#### [WHAT YOU NEED TO DO]
From the first line to the last, return the data exactly as written.

#### [DATA FOR REVIEW]

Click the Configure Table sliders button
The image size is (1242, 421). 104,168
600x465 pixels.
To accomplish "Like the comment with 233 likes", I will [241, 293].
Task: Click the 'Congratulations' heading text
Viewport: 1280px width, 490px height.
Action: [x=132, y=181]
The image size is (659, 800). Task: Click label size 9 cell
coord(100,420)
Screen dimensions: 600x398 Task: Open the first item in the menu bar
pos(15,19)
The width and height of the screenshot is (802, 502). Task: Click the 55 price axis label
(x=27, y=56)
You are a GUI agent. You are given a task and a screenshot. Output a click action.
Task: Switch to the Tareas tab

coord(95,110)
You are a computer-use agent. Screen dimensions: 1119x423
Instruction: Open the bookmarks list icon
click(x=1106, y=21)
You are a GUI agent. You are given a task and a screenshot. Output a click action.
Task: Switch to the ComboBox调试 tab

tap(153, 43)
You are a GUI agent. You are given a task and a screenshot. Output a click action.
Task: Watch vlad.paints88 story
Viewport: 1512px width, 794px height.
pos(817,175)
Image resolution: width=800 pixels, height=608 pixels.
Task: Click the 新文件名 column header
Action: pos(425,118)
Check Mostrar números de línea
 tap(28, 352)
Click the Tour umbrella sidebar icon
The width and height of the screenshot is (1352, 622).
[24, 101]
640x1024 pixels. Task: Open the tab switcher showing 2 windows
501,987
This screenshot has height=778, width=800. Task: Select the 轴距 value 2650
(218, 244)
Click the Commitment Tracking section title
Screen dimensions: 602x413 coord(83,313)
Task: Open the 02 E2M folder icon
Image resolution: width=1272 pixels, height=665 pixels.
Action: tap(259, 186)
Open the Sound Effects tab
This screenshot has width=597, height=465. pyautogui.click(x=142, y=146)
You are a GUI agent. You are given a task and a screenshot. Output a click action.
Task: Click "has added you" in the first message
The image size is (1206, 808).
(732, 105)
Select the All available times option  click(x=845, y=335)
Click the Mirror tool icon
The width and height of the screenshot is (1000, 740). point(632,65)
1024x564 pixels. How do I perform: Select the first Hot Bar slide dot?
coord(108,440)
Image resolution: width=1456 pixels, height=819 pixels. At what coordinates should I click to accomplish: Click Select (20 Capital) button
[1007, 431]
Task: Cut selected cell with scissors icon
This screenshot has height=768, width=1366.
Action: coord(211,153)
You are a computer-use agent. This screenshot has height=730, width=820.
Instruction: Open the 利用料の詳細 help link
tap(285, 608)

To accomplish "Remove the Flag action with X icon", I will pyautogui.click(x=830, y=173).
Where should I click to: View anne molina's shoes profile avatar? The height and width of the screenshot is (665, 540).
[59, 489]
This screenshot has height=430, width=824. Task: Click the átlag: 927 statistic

#### [THE COMPLETED TASK]
Click the Configure Table sliders button
The image size is (1242, 421). 104,168
600x465 pixels.
To accomplish "Like the comment with 233 likes", I will [241, 293].
Task: Click the 'Congratulations' heading text
Viewport: 1280px width, 490px height.
Action: [x=132, y=181]
The image size is (659, 800). Task: Click label size 9 cell
coord(100,420)
Screen dimensions: 600x398 Task: Open the first item in the menu bar
pos(15,19)
The width and height of the screenshot is (802, 502). Task: Click the 55 price axis label
(x=27, y=56)
You are a GUI agent. You are given a task and a screenshot. Output a click action.
Task: Switch to the Tareas tab

coord(95,110)
You are a computer-use agent. Screen dimensions: 1119x423
Instruction: Open the bookmarks list icon
click(x=1106, y=21)
You are a GUI agent. You are given a task and a screenshot. Output a click action.
Task: Switch to the ComboBox调试 tab

tap(153, 43)
You are a GUI agent. You are given a task and a screenshot. Output a click action.
Task: Watch vlad.paints88 story
Viewport: 1512px width, 794px height.
pos(817,175)
Image resolution: width=800 pixels, height=608 pixels.
Task: Click the 新文件名 column header
Action: pos(425,118)
Check Mostrar números de línea
 tap(28, 352)
Click the Tour umbrella sidebar icon
The width and height of the screenshot is (1352, 622).
[24, 101]
640x1024 pixels. Task: Open the tab switcher showing 2 windows
501,987
This screenshot has height=778, width=800. Task: Select the 轴距 value 2650
(218, 244)
Click the Commitment Tracking section title
Screen dimensions: 602x413 coord(83,313)
Task: Open the 02 E2M folder icon
Image resolution: width=1272 pixels, height=665 pixels.
Action: tap(259, 186)
Open the Sound Effects tab
This screenshot has width=597, height=465. pyautogui.click(x=142, y=146)
You are a GUI agent. You are given a task and a screenshot. Output a click action.
Task: Click "has added you" in the first message
The image size is (1206, 808).
(732, 105)
Select the All available times option  click(x=845, y=335)
Click the Mirror tool icon
The width and height of the screenshot is (1000, 740). point(632,65)
1024x564 pixels. How do I perform: Select the first Hot Bar slide dot?
coord(108,440)
Image resolution: width=1456 pixels, height=819 pixels. At what coordinates should I click to accomplish: Click Select (20 Capital) button
[1007, 431]
Task: Cut selected cell with scissors icon
This screenshot has height=768, width=1366.
Action: coord(211,153)
You are a computer-use agent. This screenshot has height=730, width=820.
Instruction: Open the 利用料の詳細 help link
tap(285, 608)

To accomplish "Remove the Flag action with X icon", I will pyautogui.click(x=830, y=173).
Where should I click to: View anne molina's shoes profile avatar? The height and width of the screenshot is (665, 540).
[59, 489]
This screenshot has height=430, width=824. Task: Click the átlag: 927 statistic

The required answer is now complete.